**ABOUT THIS TASK**
Look through the records below and copy each line that includes the word "computer".

**DATA SUPPLIED**
---
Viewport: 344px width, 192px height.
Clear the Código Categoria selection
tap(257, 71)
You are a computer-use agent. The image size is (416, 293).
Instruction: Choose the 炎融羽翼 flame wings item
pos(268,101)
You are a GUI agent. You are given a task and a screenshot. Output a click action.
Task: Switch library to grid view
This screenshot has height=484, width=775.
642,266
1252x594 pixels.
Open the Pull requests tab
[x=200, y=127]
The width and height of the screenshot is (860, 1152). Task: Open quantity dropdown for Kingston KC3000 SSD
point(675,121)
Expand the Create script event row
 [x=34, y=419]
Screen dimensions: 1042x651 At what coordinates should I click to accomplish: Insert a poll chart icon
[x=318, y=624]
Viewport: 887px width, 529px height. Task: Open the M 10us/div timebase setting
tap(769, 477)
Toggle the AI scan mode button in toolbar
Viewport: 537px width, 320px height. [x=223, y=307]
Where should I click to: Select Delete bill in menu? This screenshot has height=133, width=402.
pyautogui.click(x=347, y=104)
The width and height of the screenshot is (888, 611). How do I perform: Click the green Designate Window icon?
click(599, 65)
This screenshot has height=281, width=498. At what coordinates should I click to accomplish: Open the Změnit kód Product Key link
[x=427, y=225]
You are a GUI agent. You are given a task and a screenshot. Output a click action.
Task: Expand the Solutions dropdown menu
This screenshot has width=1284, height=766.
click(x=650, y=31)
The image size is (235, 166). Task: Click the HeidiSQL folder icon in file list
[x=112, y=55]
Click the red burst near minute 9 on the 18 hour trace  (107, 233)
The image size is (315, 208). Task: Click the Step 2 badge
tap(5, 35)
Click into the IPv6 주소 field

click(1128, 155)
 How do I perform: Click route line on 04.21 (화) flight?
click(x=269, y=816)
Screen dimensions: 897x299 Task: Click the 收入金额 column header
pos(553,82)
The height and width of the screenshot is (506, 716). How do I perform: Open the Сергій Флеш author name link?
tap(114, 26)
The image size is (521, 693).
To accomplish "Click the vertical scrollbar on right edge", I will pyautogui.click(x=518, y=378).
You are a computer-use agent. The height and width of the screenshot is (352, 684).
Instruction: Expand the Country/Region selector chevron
---
**SOLUTION**
You are a computer-use agent. The image size is (416, 293).
You are a computer-use agent. The height and width of the screenshot is (352, 684).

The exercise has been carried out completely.